Other incidences may have contributed to Smith’s semi-retirement as well. The deaths of his friends must have had some effect. Robert E. Howard took his own life in 1935, and two years later Lovecraft was dead. Shortly after, Smith abandoned writing fiction for the most part. At the age of 61 he married a woman named Carolyn Jones Dorman and the couple moved from his house in Auburn to Pacific Grove, California, though he maintained the cabin and property rights. In 1957 arsonists destroyed the Auburn house. Today, no original traces of the original home are left. The place where Smith wrote most of his greatest stories has vanished.

With the growth of film and television and the advent of paperback book anthologies, the golden era of the genre magazines ended. And though the tradition of weird fiction continues, Jeremy Lassen admits something has been lost: “Science fiction/fantasy is a declining literature in the broader sense of pop culture, I think, in part, because [science fiction has] conquered the world. Back in 1982 there were one or two big science fiction films a year if you were lucky. Pretty much every video game that comes out these days is a science fiction plot. Everywhere you look there are science fiction conceits and ideas that 25 years ago were not mainstream.”

And yet, as so often occurs when an art form becomes oversaturated by the mainstream, the true practitioners have gone underground. Lassen continues, “I think there’s been a micro-explosion in genre fiction recently with low production value zines.

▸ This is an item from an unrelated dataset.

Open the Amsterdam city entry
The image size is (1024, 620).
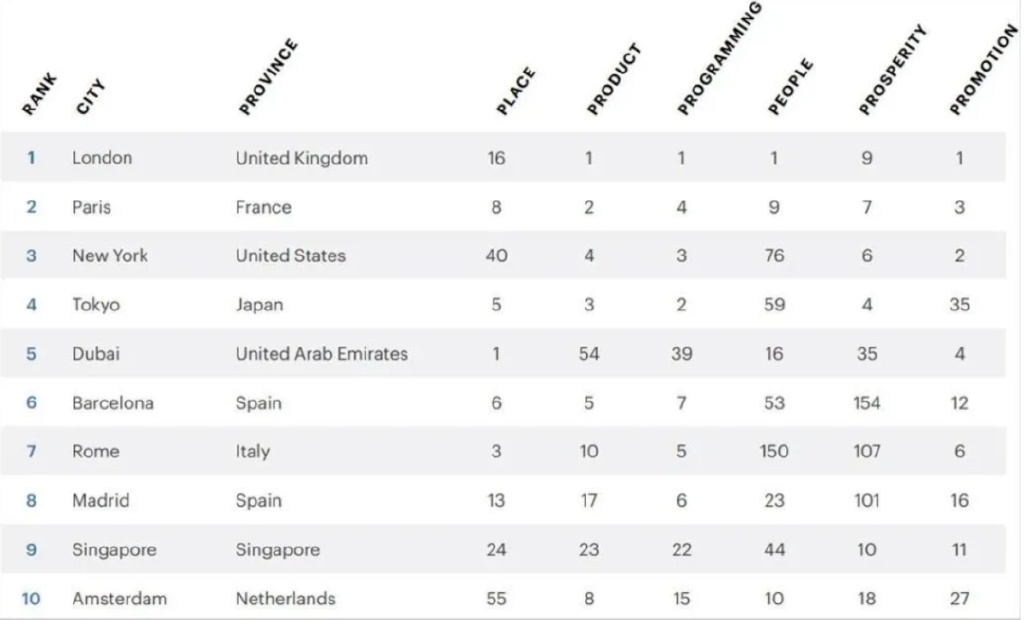click(120, 598)
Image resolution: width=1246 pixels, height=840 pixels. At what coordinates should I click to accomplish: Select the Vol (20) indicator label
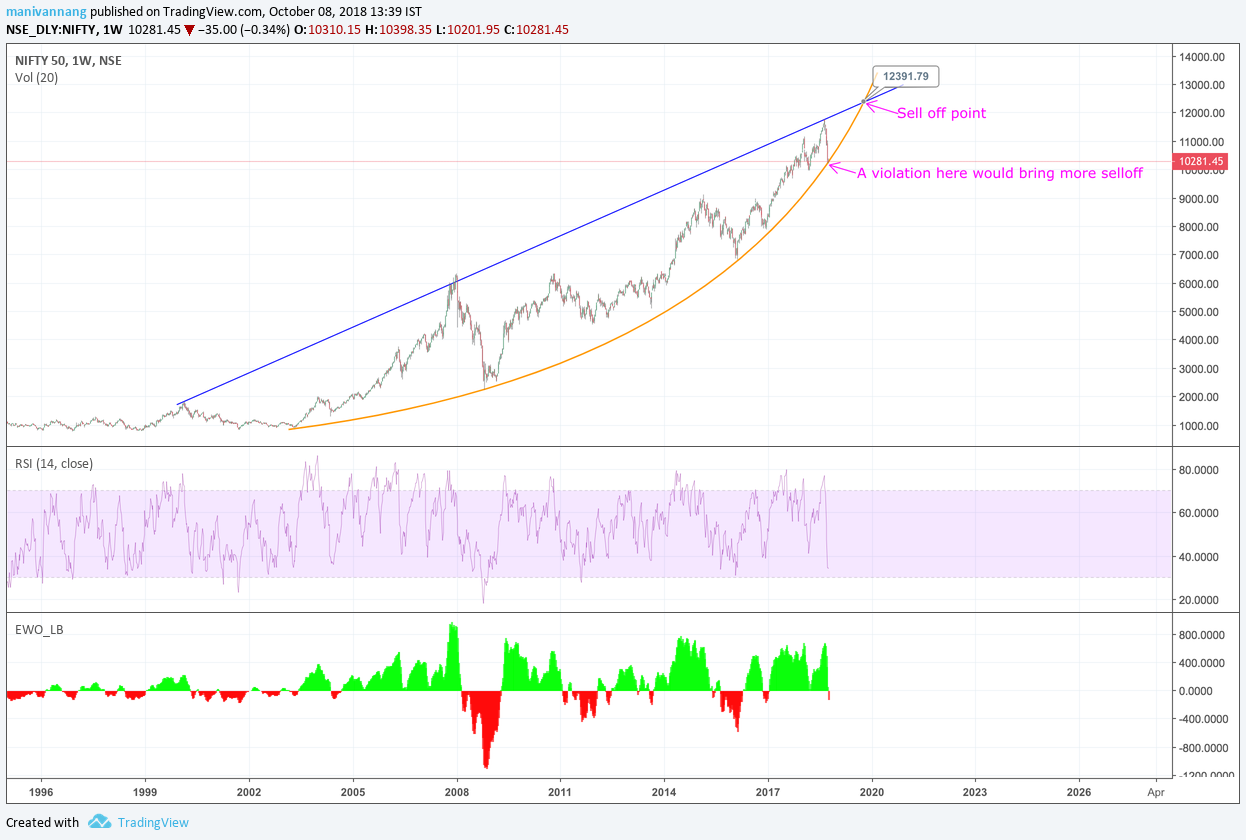[36, 77]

Lady Churchill’s Rosebud Wristlet, Electric Velocipede, Flytrap, and Trunk Stories…. These are these low budget staple-bound zines that are publishing really some cutting edge short fiction when it comes fantasy, science fiction, and horror.”

Over the last ten years Clark Ashton Smith’s work has been creeping back into popular culture. Though, as Scott Connors points out, it is rare for obscure heroes to get their rightful due: “Probably one of the better examples of Smith’s resurgence is how willing Hollywood is to rip him off. Did you read ‘The Seed From The Sepulcher’? Did you see the movie or read the book The Ruins? Take a look at that and tell me you don’t see some rather interesting similarities. Watch Danny Boyle’s movie Sunshine. When I saw Sunshine, I called up Arkham House and Smith’s literary executor, and told him ‘Hey, you gotta get a lawyer.’”

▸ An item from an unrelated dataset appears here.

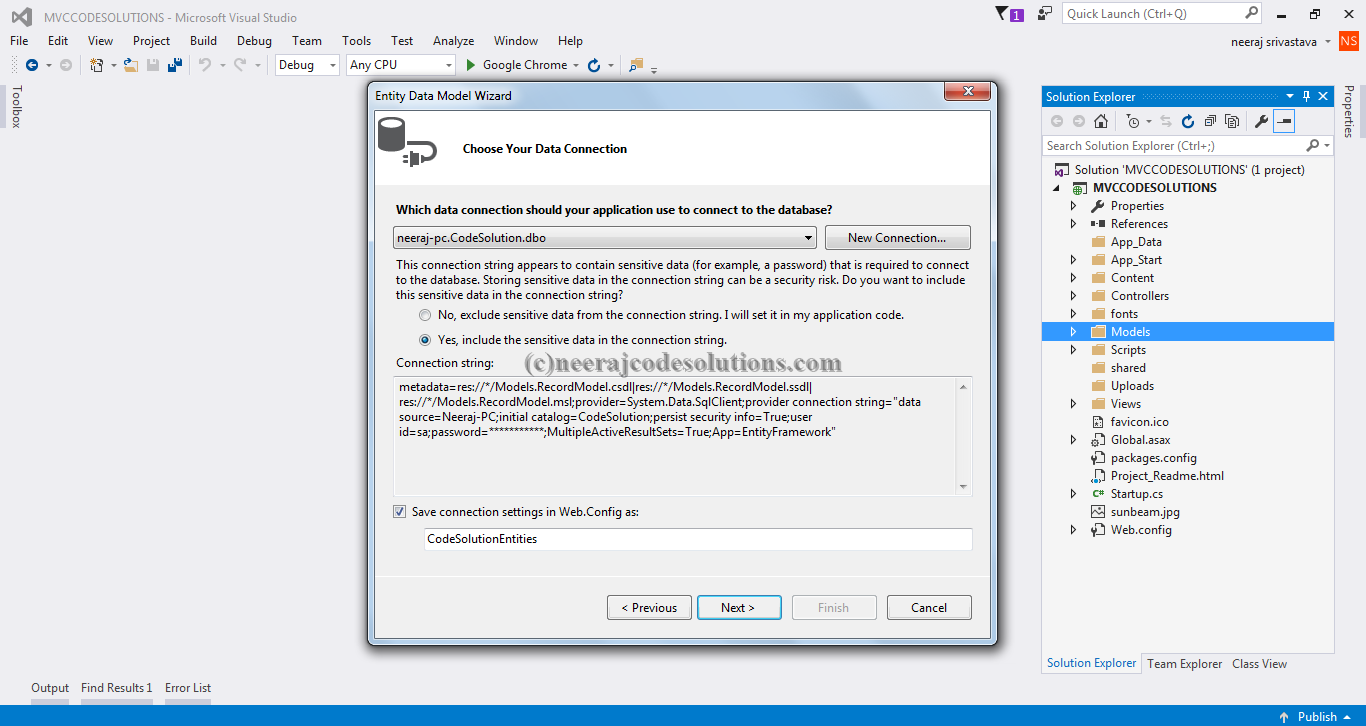
Task: Click the Navigate Backward arrow icon
Action: pyautogui.click(x=32, y=65)
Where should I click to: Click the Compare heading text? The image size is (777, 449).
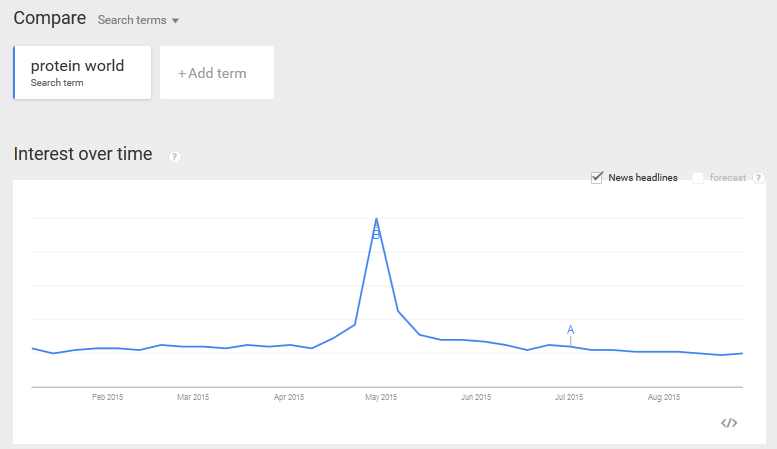[x=49, y=18]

As Boyle is now an Oscar winning director after moving on from co-opting Smith (along with secreenwriter Alex Garland) to co-opting Bollywood, the actuality of a successful lawsuit seems unlikely. And yet, combined with further publications of his work, such incidences seem to indicate that Clark Ashton Smith, like his friends Howard and Lovecraft, will continue reaching out to us from the grave.